READING TEXT:
(begin)
Eka CI Backend Architecture

Overview

Eka CI is a Nix-based Continuous Integration server built in Rust using async/await with Tokio. The system follows a multi-service actor-based architecture where independent services communicate via message passing through Tokio's mpsc channels.

The backend is designed to efficiently build large Nix monorepos (like Nixpkgs) with intelligent scheduling, remote builder support, and comprehensive build state tracking.

Core Design Principles

Service isolation: Each major component runs as an independent service with its own message queue
Async-first: Built on Tokio for high concurrency and I/O efficiency
Type-safe state machine: Build states are explicitly modeled with exhaustive pattern matching
Dependency awareness: Tracks derivation dependency graphs for intelligent scheduling
GitHub-native: First-class integration with GitHub Pull Requests and check runs

System Architecture

Services Overview

The system consists of 7 core services initialized in backend/server/src/services/mod.rs:

DbService - SQLite database operations with connection pooling
GitService - Git repository cloning, fetching, and worktree management
RepoReader - CI configuration parsing from .ekaci/config.json
EvalService - Nix expression evaluation using nix-eval-jobs
SchedulerService - Multi-tier build orchestration (composed of 3 sub-services)
GitHubService - GitHub API integration (check runs, PR status updates via Octocrab)
WebService - HTTP API and web interface (Axum)
UnixService - Unix domain socket for CLI client communication

Service Communication Pattern

┌─────────────┐
│   GitHub    │
│   Webhook   │
└──────┬──────┘
       │
       ▼
┌─────────────┐    GitTask     ┌─────────────┐
│ WebService  │───────────────▶│ GitService  │
└─────────────┘                └──────┬──────┘
                                      │ RepoTask
                                      ▼
                               ┌─────────────┐
                               │ RepoReader  │
                               └──────┬──────┘
                                      │
                        ┌─────────────┴─────────────┐
                        │                           │
                   EvalTask                    CheckTask
                        │                           │
                        ▼                           ▼
                 ┌─────────────┐           ┌──────────────┐
                 │ EvalService │           │ChecksExecutor│
                 └──────┬──────┘           └──────┬───────┘
                        │                         │
                  IngressTask                CheckResult
                        │                         │
                        ▼                         │
              ┌──────────────────┐                │
              │ IngressService   │                │
              └────────┬─────────┘                │
                       │                          │
                 BuildRequest                     │
                       │                          │
                       ▼                          │
              ┌──────────────────┐                │
              │   BuildQueue     │                │
              └────────┬─────────┘                │
                       │                          │
        ┌──────────────┼──────────────┐           │
        │              │              │           │
     [FOD]         [Local]        [Remote]        │
        │              │              │           │
        └──────────────┴──────────────┘           │
                       │                          │
                       ▼                          │
              ┌──────────────────┐                │
              │  BuilderThread   │                │
              └────────┬─────────┘                │
                       │                          │
                  NixBuild                        │
                       │                          │
                       ▼                          │
              ┌──────────────────┐                │
              │ RecorderService  │◀───────────────┘
              └────────┬─────────┘
                       │
          ┌────────────┴────────────┐
          │                         │
    Update Database          GitHubTask
          │                         │
          ▼                         ▼
    ┌──────────┐           ┌──────────────┐
    │ DbService│           │GitHubService │
    └──────────┘           └──────────────┘

Data Model

Build State Machine

The DrvBuildState enum (backend/server/src/ci/mod.rs:44) defines a comprehensive state machine:

Queued
  │
  ├─▶ Buildable ─────▶ Building ─────▶ Completed(Success)
(end)
GIVEN TASK: In the Eka CI architecture text, recast the paragraph beginning "Eka CI is a Nix-based" as a short bulleted list that keeps its main facts. The data that follows has no connection to the Eka CI architecture text.

AVAILABLE DATA:
(begin)
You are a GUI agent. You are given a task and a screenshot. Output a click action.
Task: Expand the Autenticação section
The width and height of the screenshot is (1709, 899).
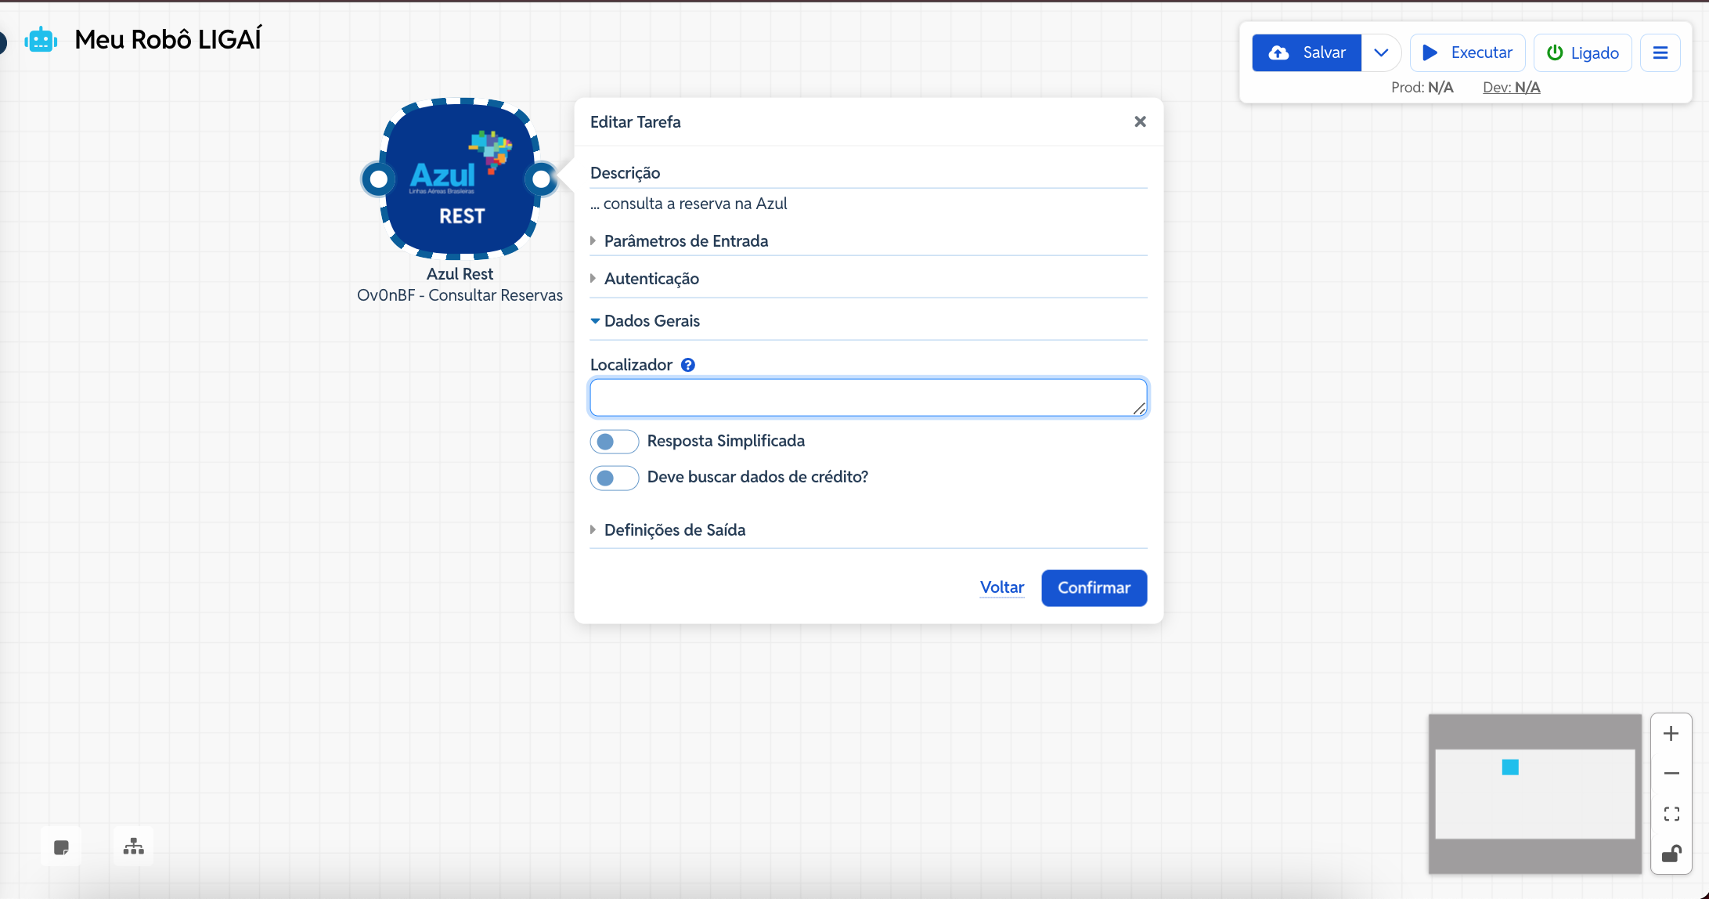tap(651, 279)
(end)
EXPECTED ANSWER:
- Eka CI is a Nix-based Continuous Integration server.
- It is built in Rust using async/await with Tokio.
- It follows a multi-service, actor-based architecture.
- Independent services communicate by message passing through Tokio's mpsc channels.